(Collected data)

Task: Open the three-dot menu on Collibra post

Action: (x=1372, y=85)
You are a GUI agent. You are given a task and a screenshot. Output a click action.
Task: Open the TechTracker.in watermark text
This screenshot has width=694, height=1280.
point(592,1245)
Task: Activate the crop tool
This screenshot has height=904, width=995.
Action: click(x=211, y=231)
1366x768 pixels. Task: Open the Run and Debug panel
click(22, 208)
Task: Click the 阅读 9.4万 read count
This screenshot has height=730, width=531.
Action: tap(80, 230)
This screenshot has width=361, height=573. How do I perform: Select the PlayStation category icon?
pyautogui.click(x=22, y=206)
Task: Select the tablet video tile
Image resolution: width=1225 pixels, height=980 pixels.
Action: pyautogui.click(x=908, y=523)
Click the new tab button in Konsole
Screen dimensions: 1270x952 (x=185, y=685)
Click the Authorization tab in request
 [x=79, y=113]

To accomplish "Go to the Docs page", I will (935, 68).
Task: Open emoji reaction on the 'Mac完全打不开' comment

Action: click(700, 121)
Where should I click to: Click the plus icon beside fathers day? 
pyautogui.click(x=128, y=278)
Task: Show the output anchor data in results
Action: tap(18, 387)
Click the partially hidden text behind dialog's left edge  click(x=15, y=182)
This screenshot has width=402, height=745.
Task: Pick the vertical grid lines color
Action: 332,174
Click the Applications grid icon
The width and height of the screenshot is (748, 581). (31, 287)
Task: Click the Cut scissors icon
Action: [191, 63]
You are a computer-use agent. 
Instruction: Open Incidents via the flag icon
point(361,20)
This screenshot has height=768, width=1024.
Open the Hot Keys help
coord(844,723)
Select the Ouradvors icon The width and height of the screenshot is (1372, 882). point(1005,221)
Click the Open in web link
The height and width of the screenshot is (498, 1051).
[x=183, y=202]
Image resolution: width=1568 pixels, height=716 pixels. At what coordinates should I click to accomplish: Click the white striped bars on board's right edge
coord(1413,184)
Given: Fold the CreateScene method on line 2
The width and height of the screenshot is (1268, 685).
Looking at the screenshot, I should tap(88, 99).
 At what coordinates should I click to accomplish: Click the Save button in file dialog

TASK DETAILS:
One stretch of the lines above is wanted, from the line that contains "This screenshot has width=694, height=1280." through the line that contains "This screenshot has height=768, width=1024.". Output it exactly.

TASK RESULT:
This screenshot has width=694, height=1280.
point(592,1245)
Task: Activate the crop tool
This screenshot has height=904, width=995.
Action: click(x=211, y=231)
1366x768 pixels. Task: Open the Run and Debug panel
click(22, 208)
Task: Click the 阅读 9.4万 read count
This screenshot has height=730, width=531.
Action: tap(80, 230)
This screenshot has width=361, height=573. How do I perform: Select the PlayStation category icon?
pyautogui.click(x=22, y=206)
Task: Select the tablet video tile
Image resolution: width=1225 pixels, height=980 pixels.
Action: pyautogui.click(x=908, y=523)
Click the new tab button in Konsole
Screen dimensions: 1270x952 (x=185, y=685)
Click the Authorization tab in request
 [x=79, y=113]

To accomplish "Go to the Docs page", I will (935, 68).
Task: Open emoji reaction on the 'Mac完全打不开' comment

Action: click(700, 121)
Where should I click to: Click the plus icon beside fathers day? 
pyautogui.click(x=128, y=278)
Task: Show the output anchor data in results
Action: tap(18, 387)
Click the partially hidden text behind dialog's left edge  click(x=15, y=182)
This screenshot has width=402, height=745.
Task: Pick the vertical grid lines color
Action: 332,174
Click the Applications grid icon
The width and height of the screenshot is (748, 581). (31, 287)
Task: Click the Cut scissors icon
Action: [191, 63]
You are a computer-use agent. 
Instruction: Open Incidents via the flag icon
point(361,20)
This screenshot has height=768, width=1024.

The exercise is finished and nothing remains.